At least when the Conservatives blathered on about chocolate oranges, they had the excuse that Britain was feeling pretty good about itself. Today, the party that brought you the cost-of-gymming crisis has taken up a new campaign which just shows how noble and powerful opposition can be. It’s already being branded Labour’s CostaCoffeeCrisis, but it involves an attack on Waitrose for the heinous crime of offering its customers free coffee.
The FT’s Jim Pickard has the story that Labour shadow communities minister Andy Sawford has written to every MP with a local Waitrose asking them to campaign against the offer (which is available through the myWaitrose loyalty scheme, something many people didn’t know about until Labour helpfully pointed it out). He has asked MPs to write to the company’s managing director to argue that ‘his company is acting in a way that will further destroy the British high street’.
Perhaps he could also write to Nescafé to complain that their very cheap jars of instant coffee are damaging the British high street, too, because consumers can – brace yourself – make their own cut-price coffee at home rather than buying an overpriced beverage in a coffee shop.

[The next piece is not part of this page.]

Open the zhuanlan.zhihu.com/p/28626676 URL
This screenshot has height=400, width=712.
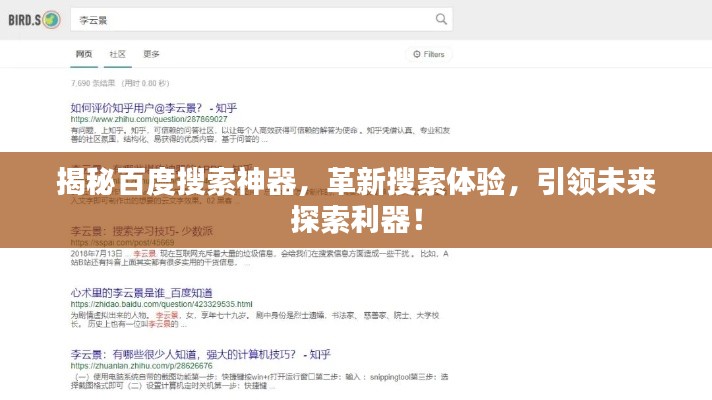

Now, it probably is quite annoying for independent coffee shops that there’s a big guy in town (but haven’t we been here before?). But there are, dare I suggest it, a few other rather rubbishy things that the government is doing that Labour could be spending time and energy trying to get cut through and coverage on. When you focus on an amusing and pointless campaign, you detract attention from all your important, worthy, or vote-winning campaigns. That’s why Lynton Crosby was appointed by the Conservatives to engage in some barnacle-removal work.
Still – at least we all know where to get free coffee from now, if we hadn’t before.
I expect @Ed_Miliband to call for a barista led inquiry into @waitrose free coffee any moment now.